The Reverberator by Henry James, with an introductory note by Simon Nowell-Smith
New York: Grove Press, 1979 (first published 1888) ISBN 0394170792
It's been a long time since I've read any Henry James. In fact it's over twenty years - I remember reading The Turn of the Screw and Portrait of a Lady at university with mixed emotions - I loved the former, and was almost bored by the latter. As evinced by the shelves of my local university library, James was very much in fashion and the critical darling during my university years, but the intervening decades have seen his star (along with many other Victorian novelists) wane.
Which brings us to The Reverberator, one of James' "lighter" works, but still a novel of manners, of the new meeting the old,of America colliding with Europe, and even, from the viewpoint of 2022, a glimpse into the future of celebrity culture and social media!
The story in a nutshell revolves around Francie, an ingenue American, who is courted by George Flack, who writes for the American society newspaper The Reverberator. He unwittingly introduces her to Gaston Probert, a member of a French/American family that has married into aristocracy and who falls head-over-heels for Francie. Flack tricks Francie into telling him all about the Proberts, and he then publishes a muck-raking story about them, much to the disgrace and embarrassment of all. After prolonged musing, Gaston decides to throw up his family for the sake of Francie.
The novel is light, and made of of discreet scenes (it was first published in installments in Macmillan's Magazine) of a very Jamesian character: much intricate description of location, sensibilities and feelings foreboding some action, but with the action often happening "offstage".
It's interesting to me how tastes have changed - the book now feels very old-fashioned, which I don't think I would have thought twenty years ago. James' long-winded exposition is from a previous time: interestingly the short introduction notes that this edition uses the early edition, not the later "updated" (i.e. more wordy) revision that James made later. If you mainly read more modern fiction, this book feels almost baroque.
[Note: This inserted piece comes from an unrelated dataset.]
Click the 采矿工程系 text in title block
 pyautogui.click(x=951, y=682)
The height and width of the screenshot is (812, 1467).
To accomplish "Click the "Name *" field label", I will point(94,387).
As a social commentary, there is much that is of its time, but also some prescience. The Reverberator shows us that the social media storms of today are not something new, just a more instantaneous expression of something that has been actually going on for millennia. James is also no doubt poking fun at both the mores of the French and the Americans - Gaston and his family are almost unbelievably stuck-up and stuffy, Francie too innocent to be true, and Delia (Francie's older sister) too archetypically pushy and snobbish. Francie and Delia's father, like many older men in James' books is wealthy but ineffectual.
Thinking about it, The Reverberator is a nice way into the work of Henry James: it's less complex than some of his greater works and so is easy to get into, but still with all that makes James who he was. Not sure about this one - I imagine people these days will rarely read any Henry James, and if you are only going to read one James work, it should probably be one his better known ones (The Turn of the Screw is probably the best place to start), but The Reverberator is a nice light piece of Victoriana.